THE TASK: From the line containing "The image size is (1335, 688)." through the last line of the entries below, transcribe each line exactly, excluding any picture.

THE DATA:
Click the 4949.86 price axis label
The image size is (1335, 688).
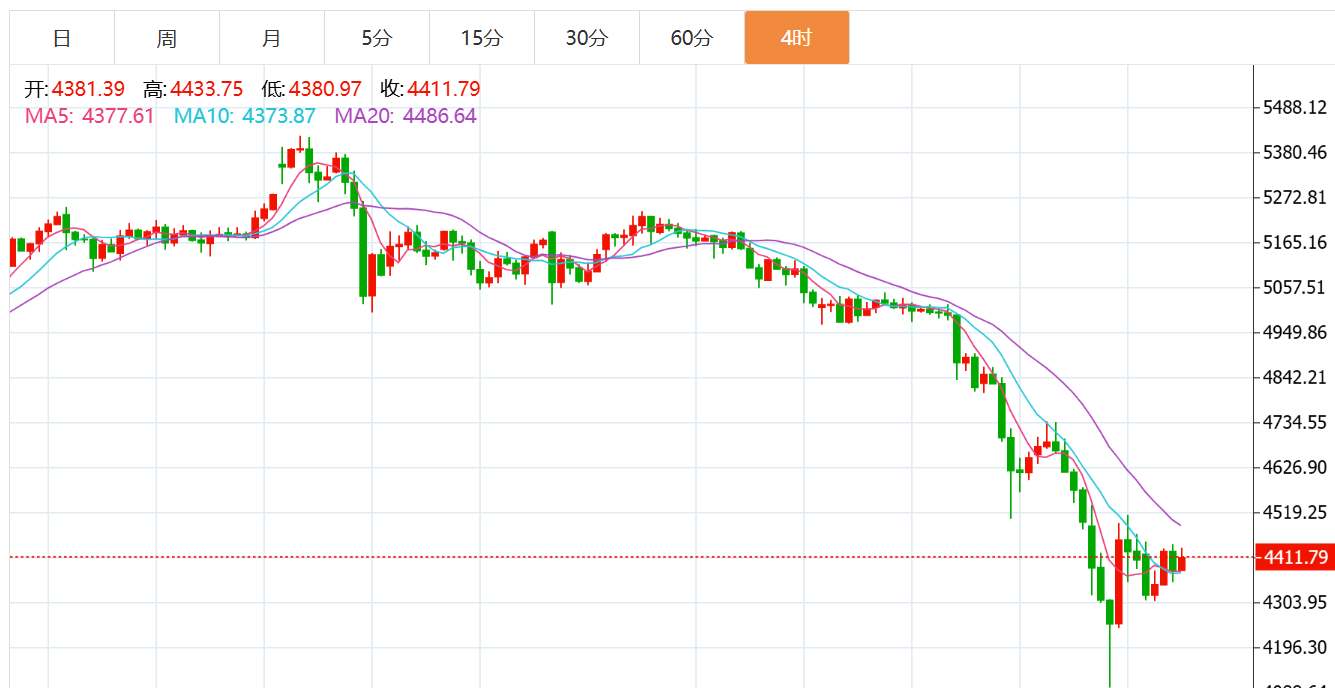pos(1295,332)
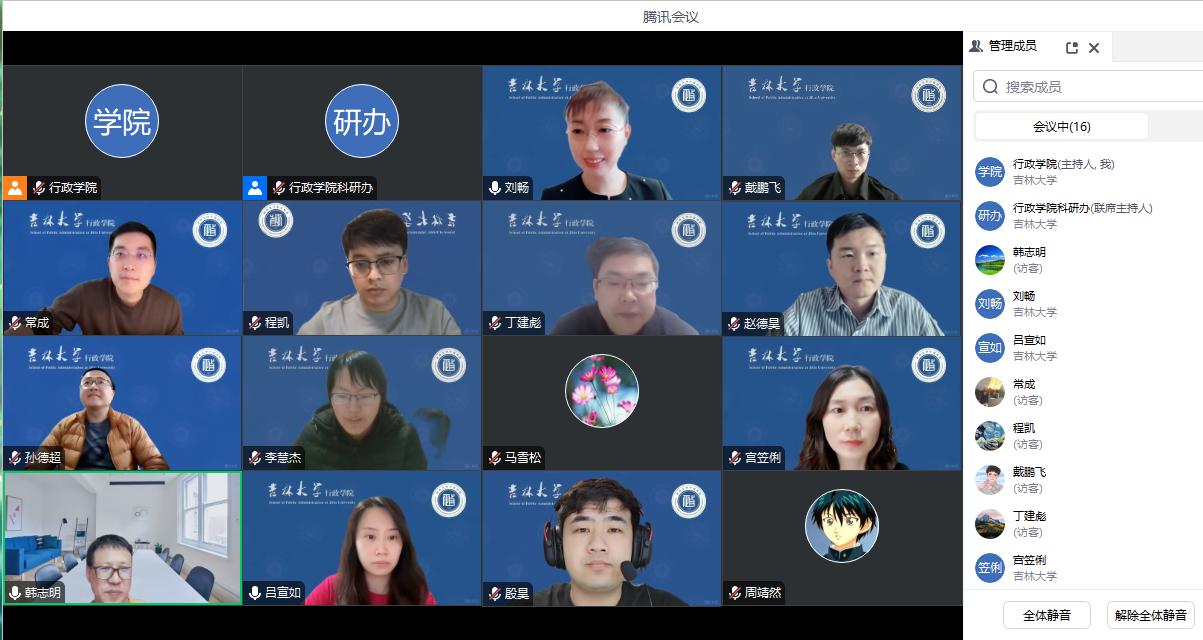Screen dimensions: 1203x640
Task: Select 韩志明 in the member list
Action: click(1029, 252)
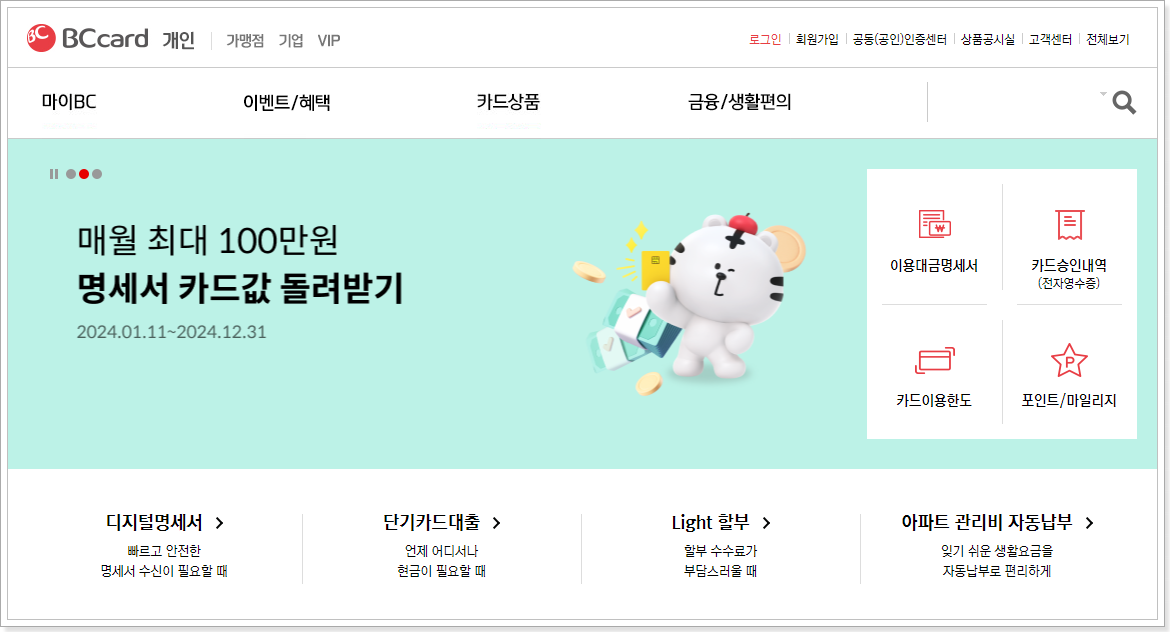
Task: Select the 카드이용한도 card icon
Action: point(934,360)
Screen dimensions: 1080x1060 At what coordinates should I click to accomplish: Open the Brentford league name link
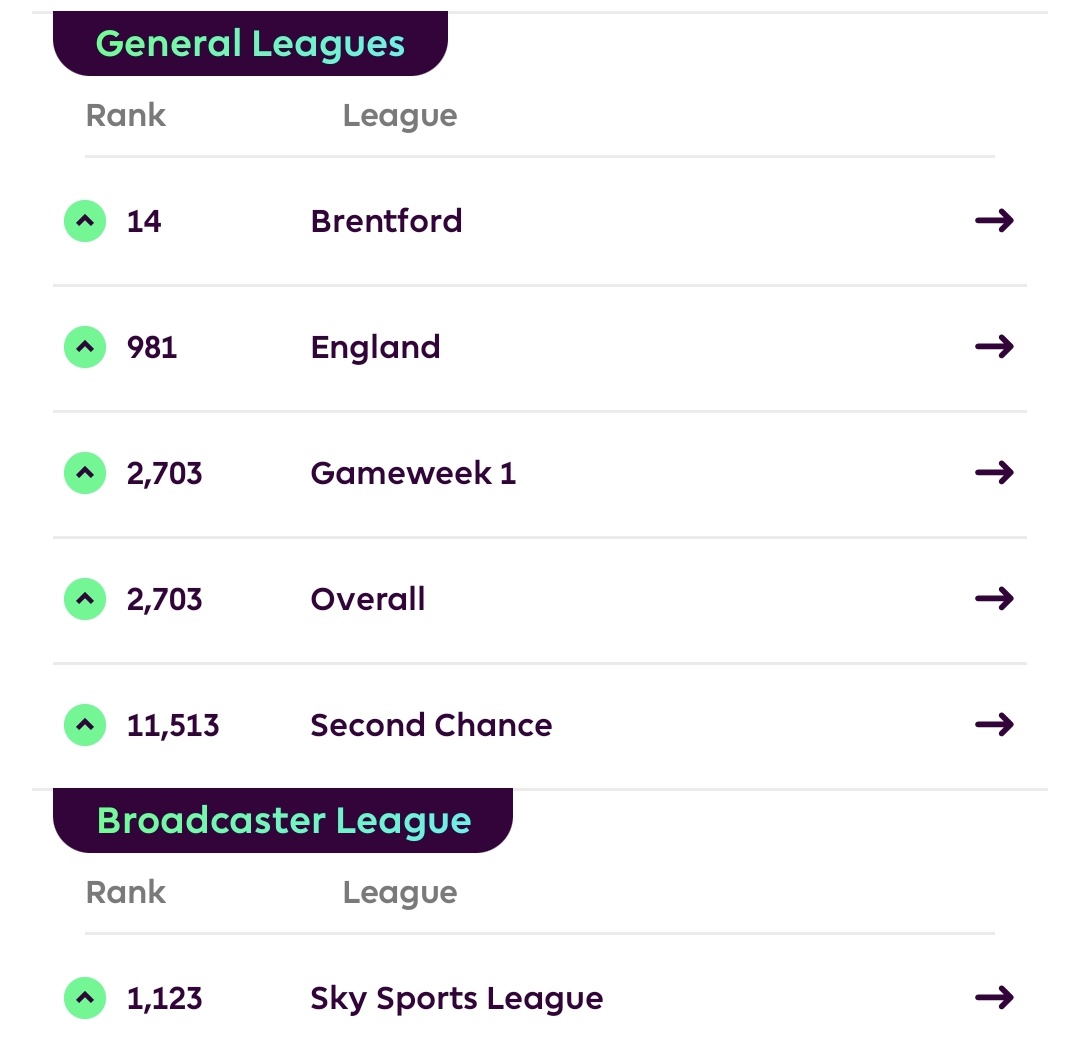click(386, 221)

RESPONSE TO THE EXERCISE:
The image size is (1335, 688).
pos(1295,332)
Screen dimensions: 1203x640
Task: Select 韩志明 in the member list
Action: click(1029, 252)
Task: Select the 카드이용한도 card icon
Action: point(934,360)
Screen dimensions: 1080x1060 At what coordinates should I click to accomplish: Open the Brentford league name link
click(386, 221)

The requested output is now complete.